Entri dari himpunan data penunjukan
::::::::

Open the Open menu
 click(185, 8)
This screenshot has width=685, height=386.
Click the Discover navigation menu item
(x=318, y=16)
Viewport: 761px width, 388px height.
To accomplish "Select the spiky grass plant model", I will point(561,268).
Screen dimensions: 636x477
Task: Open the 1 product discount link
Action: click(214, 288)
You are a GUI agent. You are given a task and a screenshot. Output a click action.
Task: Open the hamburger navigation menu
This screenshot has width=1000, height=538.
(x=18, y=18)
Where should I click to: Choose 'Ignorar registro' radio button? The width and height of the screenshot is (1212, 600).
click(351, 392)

::::::::

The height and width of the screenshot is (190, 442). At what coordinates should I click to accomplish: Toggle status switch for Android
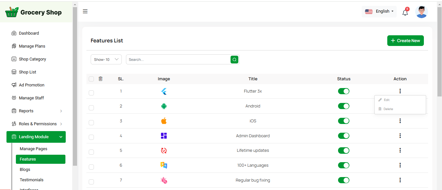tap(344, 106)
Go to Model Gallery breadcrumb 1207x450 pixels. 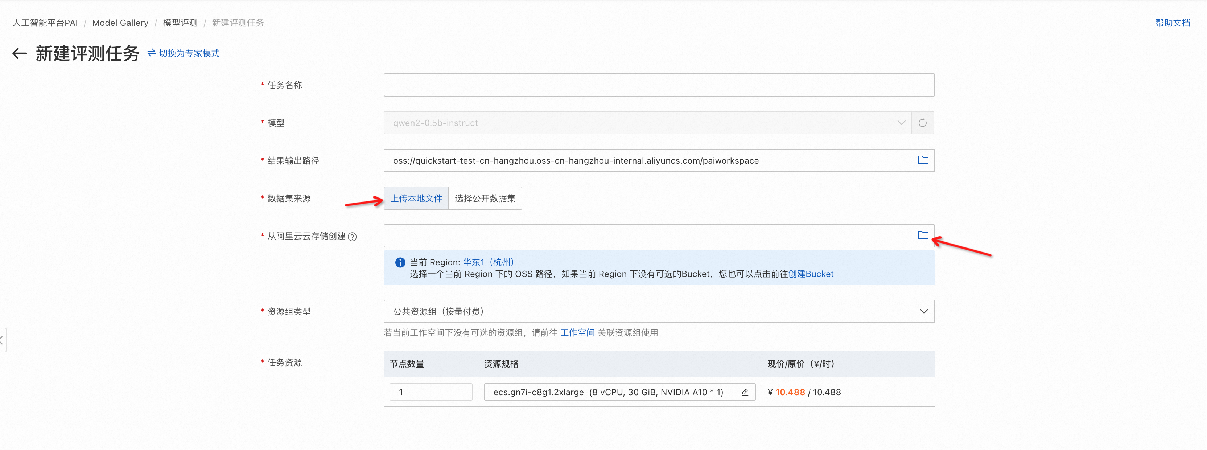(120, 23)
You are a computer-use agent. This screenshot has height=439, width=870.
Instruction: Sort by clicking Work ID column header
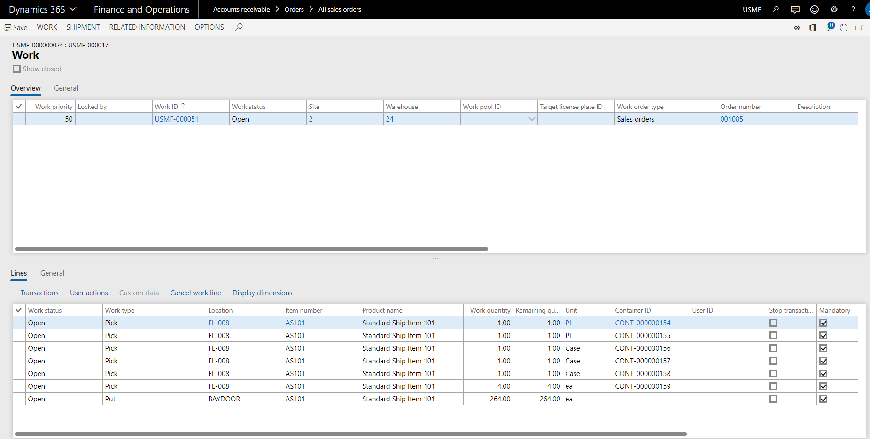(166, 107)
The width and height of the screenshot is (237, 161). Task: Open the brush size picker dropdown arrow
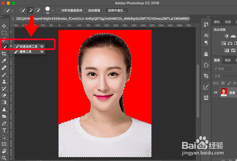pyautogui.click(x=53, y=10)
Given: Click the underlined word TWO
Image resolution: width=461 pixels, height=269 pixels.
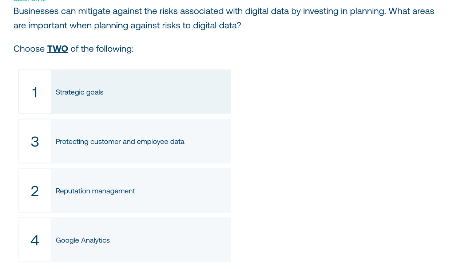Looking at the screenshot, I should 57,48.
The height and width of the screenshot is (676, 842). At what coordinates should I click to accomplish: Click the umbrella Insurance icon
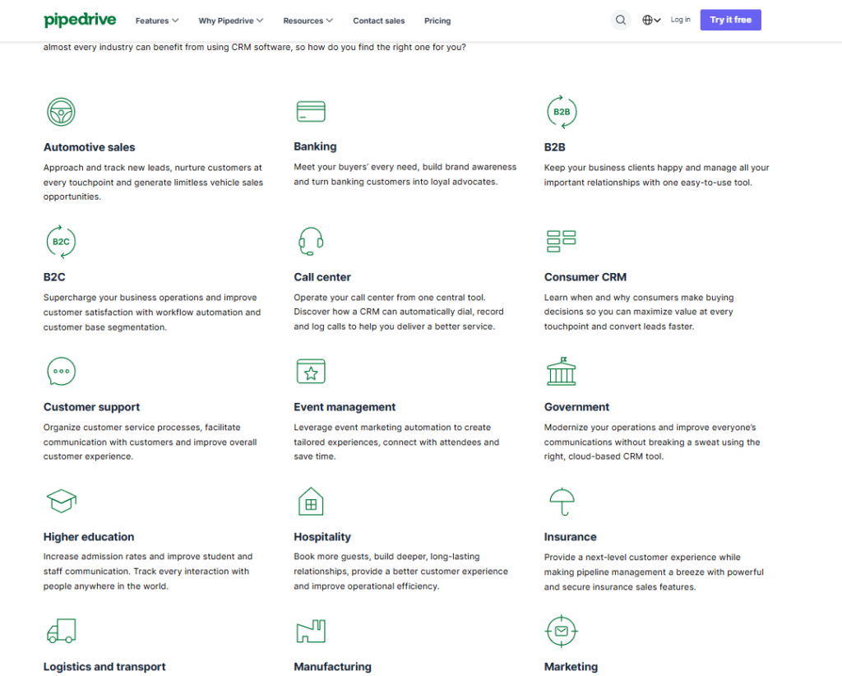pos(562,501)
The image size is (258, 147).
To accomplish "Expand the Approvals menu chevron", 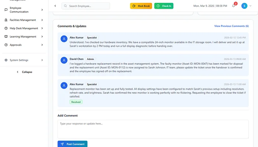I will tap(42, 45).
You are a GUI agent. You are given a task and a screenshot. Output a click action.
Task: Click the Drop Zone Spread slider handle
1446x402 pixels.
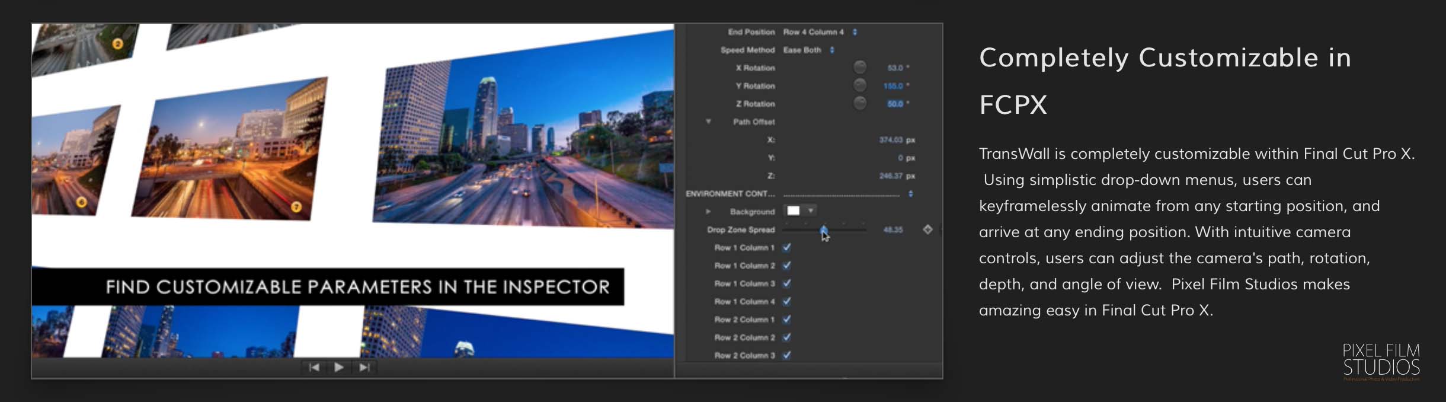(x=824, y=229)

::::::::

YANG DIHARAPKAN: Perbarui bagian entri dari baris yang memuat "Where should I" hingga baris yang memuat "click(351, 392)" dengan mengganti "radio button" menjadi "checkbox". Biarkan semua hal lain tetap sama.

JAWABAN:
Where should I click to: Choose 'Ignorar registro' checkbox? The width and height of the screenshot is (1212, 600).
click(351, 392)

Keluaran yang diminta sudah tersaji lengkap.